DOCUMENT PASSAGE:
Menu

QA

Wei Li

Q and A

You can always ask questions on our Google group. Usually your questions are also other's questions, so please help us better improve our algorithm by joining our Google group and asking questions there!

Installation problems

I encountered an error after installation: "ImportError: No module named mageck". What is the problem?

A: Probably you are installing MAGeCK to your own directory, which is not recognized by Python. The solution is to set up the PYTHONPATH environment: see install/#setting-up-the-environment-variables for more details.

Where is MAGeCK binary installed?

A: If you add the "--user" option during installation, mageck executable is usually located on your local directory ($HOME/bin or $HOME/.local/bin). If you don't have this option, mageck is installed in the system bin (/usr/bin or /usr/sbin).

There are two ways you can check the path of MAGeCK. You can either type

which mageck

to determine the path of the mageck executable. Or, at the end of the installation, you will see a few lines of the log like this:

copying build/scripts-2.7/mageck -> /Users/john/.local/bin
changing mode of /Users/john/.local/bin/mageck to 755
running install_data
copying bin/RRA -> /Users/john/.local/bin

That means your mageck is installed at /Users/john/.local/bin. On the other hand, if you see a message like this:

copying build/scripts-2.7/mageck -> /Users/john/Library/Python/2.7/bin
changing mode of /Users/john/Library/Python/2.7/bin/mageck to 755
running install_data
copying bin/RRA -> /Users/john/Library/Python/2.7/bin

That means your mageck is installed at /Users/john/Library/Python/2.7/bin.

Depending on your system, the path may look like one of the following:

  1. /Users/john/.local/bin
  2. /Users/john/Library/Python/2.7/bin
  3. /Users/john/bin
  4. /home/john/.pyenv/versions/2.7.13/bin

Where is MAGeCK python module installed?

REQUIRED TASK 1: In the MAGeCK installation FAQ, where is mageck installed if the "--user" option is left out during installation?
REQUIRED TASK 2: Write what comes next in the MAGeCK installation FAQ, starting after its final line.

Records contained in a dataset:

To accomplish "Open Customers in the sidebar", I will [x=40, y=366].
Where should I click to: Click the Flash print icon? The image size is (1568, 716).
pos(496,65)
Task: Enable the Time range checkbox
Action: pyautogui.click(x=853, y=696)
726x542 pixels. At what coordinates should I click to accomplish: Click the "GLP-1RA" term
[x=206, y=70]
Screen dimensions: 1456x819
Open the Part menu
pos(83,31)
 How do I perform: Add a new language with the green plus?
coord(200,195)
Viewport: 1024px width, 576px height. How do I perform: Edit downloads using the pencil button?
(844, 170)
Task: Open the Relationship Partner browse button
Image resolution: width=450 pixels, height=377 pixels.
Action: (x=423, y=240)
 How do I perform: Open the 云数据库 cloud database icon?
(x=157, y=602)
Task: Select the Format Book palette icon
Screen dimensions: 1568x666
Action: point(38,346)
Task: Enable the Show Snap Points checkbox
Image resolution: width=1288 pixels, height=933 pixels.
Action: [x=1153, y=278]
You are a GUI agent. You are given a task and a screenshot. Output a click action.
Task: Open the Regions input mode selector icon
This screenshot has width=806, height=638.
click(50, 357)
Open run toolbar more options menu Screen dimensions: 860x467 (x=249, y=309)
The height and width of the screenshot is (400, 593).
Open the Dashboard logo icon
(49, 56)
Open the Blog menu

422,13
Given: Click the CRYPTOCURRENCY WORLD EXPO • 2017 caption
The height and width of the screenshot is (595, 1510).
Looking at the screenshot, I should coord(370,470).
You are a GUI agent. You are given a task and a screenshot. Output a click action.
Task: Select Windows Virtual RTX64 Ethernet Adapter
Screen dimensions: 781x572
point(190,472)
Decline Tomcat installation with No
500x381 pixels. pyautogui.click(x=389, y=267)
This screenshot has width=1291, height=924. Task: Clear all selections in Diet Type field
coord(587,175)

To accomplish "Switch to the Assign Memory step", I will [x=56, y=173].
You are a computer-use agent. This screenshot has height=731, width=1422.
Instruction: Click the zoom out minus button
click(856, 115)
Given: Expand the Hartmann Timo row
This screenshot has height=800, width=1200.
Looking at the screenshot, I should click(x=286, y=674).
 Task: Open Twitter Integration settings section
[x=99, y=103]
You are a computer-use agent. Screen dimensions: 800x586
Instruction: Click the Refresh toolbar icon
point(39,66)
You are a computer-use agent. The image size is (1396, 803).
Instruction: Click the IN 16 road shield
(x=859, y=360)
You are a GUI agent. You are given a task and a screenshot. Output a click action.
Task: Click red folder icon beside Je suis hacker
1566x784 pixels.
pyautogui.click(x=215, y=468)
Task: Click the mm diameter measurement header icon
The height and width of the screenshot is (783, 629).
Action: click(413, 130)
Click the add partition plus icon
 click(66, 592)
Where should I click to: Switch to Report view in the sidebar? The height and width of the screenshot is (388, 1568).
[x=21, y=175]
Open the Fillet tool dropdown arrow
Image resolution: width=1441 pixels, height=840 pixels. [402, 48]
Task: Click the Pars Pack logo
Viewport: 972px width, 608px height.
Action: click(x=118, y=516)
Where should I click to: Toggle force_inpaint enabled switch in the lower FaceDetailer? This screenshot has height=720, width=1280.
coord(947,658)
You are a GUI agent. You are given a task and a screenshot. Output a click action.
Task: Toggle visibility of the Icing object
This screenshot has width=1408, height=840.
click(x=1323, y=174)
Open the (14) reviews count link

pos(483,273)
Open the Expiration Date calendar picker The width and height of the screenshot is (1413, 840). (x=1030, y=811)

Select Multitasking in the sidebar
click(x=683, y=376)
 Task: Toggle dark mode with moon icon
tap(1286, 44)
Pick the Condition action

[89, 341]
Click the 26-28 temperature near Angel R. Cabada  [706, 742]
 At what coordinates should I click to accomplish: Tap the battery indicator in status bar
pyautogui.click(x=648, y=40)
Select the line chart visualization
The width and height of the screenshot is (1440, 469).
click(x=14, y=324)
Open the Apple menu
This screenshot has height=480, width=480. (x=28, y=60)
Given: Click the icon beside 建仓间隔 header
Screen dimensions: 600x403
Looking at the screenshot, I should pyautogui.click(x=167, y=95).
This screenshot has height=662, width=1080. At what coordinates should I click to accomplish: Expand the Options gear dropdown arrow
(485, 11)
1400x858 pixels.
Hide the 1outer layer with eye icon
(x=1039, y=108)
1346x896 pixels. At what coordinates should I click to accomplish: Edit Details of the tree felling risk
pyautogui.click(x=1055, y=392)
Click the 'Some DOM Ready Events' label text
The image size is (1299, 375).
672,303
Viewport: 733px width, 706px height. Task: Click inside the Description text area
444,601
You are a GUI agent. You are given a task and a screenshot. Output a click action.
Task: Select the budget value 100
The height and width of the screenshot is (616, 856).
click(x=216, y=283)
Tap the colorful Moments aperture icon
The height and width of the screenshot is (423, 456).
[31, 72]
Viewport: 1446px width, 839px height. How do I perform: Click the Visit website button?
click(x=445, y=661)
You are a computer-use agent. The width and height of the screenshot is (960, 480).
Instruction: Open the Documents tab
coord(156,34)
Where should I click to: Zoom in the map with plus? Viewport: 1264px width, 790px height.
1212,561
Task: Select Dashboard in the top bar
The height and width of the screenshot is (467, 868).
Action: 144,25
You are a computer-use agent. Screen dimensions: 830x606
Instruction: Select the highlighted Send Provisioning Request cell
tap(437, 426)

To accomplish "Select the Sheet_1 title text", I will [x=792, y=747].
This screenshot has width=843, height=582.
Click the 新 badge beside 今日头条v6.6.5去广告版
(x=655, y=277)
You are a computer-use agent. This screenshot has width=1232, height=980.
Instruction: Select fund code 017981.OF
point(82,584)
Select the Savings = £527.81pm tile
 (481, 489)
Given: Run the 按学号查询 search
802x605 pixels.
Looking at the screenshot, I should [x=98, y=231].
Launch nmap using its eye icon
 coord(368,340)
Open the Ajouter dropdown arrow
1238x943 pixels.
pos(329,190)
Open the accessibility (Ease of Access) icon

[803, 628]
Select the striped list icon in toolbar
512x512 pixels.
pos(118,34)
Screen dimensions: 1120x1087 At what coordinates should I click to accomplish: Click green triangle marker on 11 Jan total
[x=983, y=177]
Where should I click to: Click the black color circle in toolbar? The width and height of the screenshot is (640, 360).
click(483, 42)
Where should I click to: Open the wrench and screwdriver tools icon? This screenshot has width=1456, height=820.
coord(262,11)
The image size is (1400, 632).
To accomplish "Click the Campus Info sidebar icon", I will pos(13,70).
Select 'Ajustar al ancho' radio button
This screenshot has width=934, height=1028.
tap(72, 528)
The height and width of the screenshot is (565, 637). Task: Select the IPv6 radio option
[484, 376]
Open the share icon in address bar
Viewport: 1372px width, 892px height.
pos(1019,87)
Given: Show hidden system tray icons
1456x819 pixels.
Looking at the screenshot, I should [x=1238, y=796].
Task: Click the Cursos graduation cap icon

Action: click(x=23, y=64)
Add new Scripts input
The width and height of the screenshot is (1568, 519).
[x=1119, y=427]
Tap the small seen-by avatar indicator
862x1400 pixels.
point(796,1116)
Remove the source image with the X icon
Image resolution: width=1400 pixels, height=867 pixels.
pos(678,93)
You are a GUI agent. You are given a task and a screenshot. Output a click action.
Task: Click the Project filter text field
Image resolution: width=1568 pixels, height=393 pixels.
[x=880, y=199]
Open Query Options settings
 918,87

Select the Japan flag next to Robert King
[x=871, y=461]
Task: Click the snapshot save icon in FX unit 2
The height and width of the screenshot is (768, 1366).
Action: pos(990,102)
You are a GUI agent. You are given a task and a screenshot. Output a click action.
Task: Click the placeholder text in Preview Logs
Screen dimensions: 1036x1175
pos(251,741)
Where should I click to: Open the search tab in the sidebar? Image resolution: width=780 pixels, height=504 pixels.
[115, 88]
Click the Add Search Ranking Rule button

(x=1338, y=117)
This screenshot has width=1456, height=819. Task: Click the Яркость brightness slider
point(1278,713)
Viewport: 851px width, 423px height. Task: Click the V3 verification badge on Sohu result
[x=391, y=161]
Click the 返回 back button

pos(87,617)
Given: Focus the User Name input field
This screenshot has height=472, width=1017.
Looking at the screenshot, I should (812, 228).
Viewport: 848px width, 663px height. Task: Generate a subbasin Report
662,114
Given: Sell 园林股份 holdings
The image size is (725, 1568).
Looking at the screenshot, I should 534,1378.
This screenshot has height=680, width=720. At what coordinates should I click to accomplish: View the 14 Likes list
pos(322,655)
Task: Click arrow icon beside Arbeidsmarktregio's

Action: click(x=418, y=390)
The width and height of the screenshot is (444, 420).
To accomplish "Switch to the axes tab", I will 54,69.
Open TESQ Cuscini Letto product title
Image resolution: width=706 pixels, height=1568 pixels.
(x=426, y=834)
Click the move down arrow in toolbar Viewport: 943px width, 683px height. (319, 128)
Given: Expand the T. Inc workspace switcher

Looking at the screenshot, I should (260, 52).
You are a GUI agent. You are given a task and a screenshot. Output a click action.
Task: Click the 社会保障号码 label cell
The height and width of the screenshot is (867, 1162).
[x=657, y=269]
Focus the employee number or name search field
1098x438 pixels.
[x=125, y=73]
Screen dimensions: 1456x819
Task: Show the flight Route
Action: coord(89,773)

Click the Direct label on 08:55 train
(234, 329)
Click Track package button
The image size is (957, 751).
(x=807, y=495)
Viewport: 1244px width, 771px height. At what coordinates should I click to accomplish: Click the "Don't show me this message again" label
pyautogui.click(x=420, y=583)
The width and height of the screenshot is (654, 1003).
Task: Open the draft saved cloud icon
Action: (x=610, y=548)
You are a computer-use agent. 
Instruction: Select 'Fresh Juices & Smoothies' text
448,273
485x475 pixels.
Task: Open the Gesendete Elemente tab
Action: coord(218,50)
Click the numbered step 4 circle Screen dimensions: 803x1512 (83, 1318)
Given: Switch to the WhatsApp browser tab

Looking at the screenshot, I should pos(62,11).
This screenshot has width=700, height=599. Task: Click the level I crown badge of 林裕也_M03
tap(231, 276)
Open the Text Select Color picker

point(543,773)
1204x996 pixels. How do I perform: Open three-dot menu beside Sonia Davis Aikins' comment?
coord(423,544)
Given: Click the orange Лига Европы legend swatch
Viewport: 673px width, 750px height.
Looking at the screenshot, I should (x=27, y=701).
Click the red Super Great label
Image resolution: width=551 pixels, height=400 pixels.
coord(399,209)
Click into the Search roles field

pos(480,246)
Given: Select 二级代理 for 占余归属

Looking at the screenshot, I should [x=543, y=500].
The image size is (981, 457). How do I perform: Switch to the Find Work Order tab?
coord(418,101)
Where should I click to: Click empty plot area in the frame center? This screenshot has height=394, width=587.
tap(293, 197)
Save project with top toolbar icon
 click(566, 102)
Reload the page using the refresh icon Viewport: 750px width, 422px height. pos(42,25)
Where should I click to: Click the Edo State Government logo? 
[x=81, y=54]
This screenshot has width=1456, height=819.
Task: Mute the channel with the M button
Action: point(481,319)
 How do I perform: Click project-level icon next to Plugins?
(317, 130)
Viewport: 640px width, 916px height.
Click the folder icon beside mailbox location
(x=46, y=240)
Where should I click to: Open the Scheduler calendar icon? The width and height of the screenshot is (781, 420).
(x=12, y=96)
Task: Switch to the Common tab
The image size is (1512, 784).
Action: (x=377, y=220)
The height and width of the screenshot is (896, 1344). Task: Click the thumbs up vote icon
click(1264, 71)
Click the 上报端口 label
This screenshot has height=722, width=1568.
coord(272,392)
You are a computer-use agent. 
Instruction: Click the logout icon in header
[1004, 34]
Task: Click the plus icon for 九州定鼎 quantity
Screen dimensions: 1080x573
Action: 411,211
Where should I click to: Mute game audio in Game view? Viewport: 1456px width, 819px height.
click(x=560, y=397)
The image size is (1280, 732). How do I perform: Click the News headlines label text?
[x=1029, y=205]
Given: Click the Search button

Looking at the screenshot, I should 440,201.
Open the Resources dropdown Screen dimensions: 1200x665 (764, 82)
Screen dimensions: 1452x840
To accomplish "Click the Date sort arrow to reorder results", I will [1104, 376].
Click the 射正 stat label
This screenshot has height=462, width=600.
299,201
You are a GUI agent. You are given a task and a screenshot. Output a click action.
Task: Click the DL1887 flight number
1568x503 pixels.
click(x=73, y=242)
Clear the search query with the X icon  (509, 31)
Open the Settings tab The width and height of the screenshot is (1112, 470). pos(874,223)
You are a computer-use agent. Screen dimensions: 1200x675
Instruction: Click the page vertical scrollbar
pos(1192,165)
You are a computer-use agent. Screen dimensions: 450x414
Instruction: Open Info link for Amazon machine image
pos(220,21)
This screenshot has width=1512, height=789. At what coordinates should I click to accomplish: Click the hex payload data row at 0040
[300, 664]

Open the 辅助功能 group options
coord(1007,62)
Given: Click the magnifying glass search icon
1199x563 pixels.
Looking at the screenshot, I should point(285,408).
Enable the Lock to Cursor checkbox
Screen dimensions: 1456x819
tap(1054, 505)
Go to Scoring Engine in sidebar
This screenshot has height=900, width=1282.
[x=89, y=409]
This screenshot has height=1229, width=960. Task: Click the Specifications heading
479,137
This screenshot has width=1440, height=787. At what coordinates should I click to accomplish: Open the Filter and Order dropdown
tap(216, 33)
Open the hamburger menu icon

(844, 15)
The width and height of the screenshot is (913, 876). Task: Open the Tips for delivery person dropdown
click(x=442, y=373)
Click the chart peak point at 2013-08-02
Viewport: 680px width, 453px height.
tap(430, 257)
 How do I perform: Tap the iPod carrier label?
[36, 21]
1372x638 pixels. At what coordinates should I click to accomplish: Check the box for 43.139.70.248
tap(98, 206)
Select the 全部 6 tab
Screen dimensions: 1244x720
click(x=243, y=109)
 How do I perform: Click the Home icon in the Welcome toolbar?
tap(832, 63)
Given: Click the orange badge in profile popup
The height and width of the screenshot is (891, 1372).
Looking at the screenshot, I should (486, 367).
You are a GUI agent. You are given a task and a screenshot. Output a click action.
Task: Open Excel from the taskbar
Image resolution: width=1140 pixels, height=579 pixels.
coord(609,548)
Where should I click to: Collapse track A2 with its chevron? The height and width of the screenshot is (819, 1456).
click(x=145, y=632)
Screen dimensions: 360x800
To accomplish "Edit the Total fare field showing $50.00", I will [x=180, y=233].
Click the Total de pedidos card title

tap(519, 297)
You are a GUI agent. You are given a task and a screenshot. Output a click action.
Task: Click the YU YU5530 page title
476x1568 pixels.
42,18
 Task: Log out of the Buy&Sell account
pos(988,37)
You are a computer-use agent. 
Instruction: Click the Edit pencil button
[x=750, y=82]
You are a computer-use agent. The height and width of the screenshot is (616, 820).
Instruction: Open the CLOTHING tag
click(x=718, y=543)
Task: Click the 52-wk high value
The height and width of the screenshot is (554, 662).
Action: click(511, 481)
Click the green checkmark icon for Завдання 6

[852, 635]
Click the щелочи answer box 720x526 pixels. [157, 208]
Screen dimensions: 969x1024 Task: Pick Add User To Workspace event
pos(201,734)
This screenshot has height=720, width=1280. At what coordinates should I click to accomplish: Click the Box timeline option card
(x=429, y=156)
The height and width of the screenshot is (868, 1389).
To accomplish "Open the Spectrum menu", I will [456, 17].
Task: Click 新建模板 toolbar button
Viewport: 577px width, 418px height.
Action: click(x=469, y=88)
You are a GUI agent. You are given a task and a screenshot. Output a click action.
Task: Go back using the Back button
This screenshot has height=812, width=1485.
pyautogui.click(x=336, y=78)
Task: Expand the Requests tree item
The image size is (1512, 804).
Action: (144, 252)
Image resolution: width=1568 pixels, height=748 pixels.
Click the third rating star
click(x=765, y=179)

EXERCISE ANSWER 1: In the system bin (/usr/bin or /usr/sbin).

EXERCISE ANSWER 2:
A: You can use a similar approach to identify MAGeCK python module, but look for pattern like python2.7/site-packages. During installation, if you see a message like this:

copying bin/mageckGSEA -> /home/john/.pyenv/versions/2.7.13/bin
running install_egg_info
Removing /home/john/.pyenv/versions/2.7.13/lib/python2.7/site-packages/mageck-0.5.6-py2.7.egg-info
Writing /home/john/.pyenv/versions/2.7.13/lib/python2.7/site-packages/mageck-0.5.6-py2.7.egg-info

That means your MAGeCK python module is installed in /home/john/.pyenv/versions/2.7.13/lib/python2.7/site-packages.

I use conda to install the latest version of MAGeCK, but my system still calls an older version of MAGeCK. What is the problem?

A: This usually happens when you have both conda version of MAGeCK and your previously installed version of MAGeCK. Even if your "mageck" command comes from conda, the libraries may still come from your previously installed MAGeCK. To solve this problem, you can manually install MAGeCK to the latest version.

I don't want to run the conda MAGeCK version, but instead the version I installed by myself. How can I do that?

A: There are two different solutions to do this.

Solution 1: Uninstall the conda MAGeCK version using the followig command:

conda uninstall mageck

You can always re-install MAGeCK later.

To avoid frequent un-installing and re-installing the software, consider using conda environments. For example, you can install the MAGeCK conda version under some certain environment, and activate it only the environment is activated.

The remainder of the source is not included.